Your goal: Print the part of the passage on the Egyptian bank investigation that starts with "Prosecutors suspected there" and goes on through "prove a connection.", with no changes.

--- START OF Document passage ---

But Bill Barr’s DOJ, after having challenged the uncontroversial notion that the House should be permitted to receive what was obviously an impeachment referral, appealed to the DC Circuit, lost, and then stalled long enough to outlast Congress. Bill Barr effectively refused to let Congress receive and act on an impeachment referral. But Howell did her constitutionally mandated part.

It’s an action DOJ took during precisely the period when Barr was stalling long enough to outlast Congress that, in my mind, is the biggest secret Howell takes from her tenure: What happened with an investigation into a suspected $10 million donation in September 2016 from an Egyptian-owned bank that allowed Trump to stay in the race when he was running out of funds. Though aspects of the investigation were dribbled out in grand jury unsealings from Howell along the way, CNN first confirmed the Egyptian bank angle in 2020.

For more than three years, federal prosecutors investigated whether money flowing through an Egyptian state-owned bank could have backed millions of dollars Donald Trump donated to his own campaign days before he won the 2016 election, multiple sources familiar with the investigation told CNN.

The investigation, which both predated and outlasted special counsel Robert Mueller’s probe, examined whether there was an illegal foreign campaign contribution. It represents one of the most prolonged efforts by federal investigators to understand the President’s foreign financial ties, and became a significant but hidden part of the special counsel’s pursuits.

The investigation was kept so secret that at one point investigators locked down an entire floor of a federal courthouse in Washington, DC, so Mueller’s team could fight for the Egyptian bank’s records in closed-door court proceedings following a grand jury subpoena. The probe, which closed this summer with no charges filed, has never before been described publicly.

Prosecutors suspected there could be a link between the Egyptian bank and Trump’s campaign contribution, according to several of the sources, but they could never prove a connection.

--- END OF Document passage ---
--- START OF Raw data ---

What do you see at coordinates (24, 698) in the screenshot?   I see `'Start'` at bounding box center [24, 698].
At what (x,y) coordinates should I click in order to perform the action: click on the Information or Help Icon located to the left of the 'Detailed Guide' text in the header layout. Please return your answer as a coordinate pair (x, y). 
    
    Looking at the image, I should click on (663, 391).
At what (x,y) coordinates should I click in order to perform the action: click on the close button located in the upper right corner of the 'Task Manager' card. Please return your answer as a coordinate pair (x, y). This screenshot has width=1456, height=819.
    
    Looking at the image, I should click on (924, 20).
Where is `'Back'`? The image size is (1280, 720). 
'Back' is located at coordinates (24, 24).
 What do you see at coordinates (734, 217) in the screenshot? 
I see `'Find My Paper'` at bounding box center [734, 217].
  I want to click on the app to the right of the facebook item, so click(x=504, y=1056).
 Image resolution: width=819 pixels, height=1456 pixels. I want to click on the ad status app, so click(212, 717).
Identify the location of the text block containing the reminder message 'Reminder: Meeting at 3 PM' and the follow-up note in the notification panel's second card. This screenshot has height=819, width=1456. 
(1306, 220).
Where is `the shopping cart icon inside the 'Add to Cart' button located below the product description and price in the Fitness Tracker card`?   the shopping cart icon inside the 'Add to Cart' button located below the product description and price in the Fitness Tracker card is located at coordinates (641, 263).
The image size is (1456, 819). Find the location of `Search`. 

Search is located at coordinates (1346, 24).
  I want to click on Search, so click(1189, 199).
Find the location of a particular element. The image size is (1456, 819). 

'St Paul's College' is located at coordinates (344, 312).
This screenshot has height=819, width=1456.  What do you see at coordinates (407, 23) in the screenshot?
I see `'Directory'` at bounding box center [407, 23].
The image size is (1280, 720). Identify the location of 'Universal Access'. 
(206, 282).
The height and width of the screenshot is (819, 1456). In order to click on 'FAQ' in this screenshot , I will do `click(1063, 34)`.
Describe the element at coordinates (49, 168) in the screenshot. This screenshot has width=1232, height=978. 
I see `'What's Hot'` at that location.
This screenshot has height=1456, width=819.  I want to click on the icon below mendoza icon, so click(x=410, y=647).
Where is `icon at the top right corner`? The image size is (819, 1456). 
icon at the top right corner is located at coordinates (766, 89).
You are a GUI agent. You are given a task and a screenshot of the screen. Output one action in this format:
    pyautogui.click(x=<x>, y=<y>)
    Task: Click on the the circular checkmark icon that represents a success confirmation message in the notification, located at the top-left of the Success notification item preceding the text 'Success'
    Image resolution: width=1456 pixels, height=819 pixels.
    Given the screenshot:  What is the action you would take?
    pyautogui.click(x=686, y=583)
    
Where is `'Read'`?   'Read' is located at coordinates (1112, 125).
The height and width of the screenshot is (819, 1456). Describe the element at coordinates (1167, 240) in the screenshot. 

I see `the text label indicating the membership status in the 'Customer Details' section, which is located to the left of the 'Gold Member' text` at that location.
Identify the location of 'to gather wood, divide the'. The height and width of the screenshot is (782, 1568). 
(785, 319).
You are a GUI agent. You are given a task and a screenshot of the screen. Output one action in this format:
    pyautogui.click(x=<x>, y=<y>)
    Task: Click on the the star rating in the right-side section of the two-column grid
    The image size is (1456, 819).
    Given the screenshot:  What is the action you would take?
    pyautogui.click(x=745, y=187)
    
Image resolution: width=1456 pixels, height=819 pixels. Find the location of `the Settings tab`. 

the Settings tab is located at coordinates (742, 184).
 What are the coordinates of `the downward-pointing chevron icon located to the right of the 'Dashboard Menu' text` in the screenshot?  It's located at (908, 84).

--- END OF Raw data ---

Correct response:
Prosecutors suspected there could be a link between the Egyptian bank and Trump’s campaign contribution, according to several of the sources, but they could never prove a connection.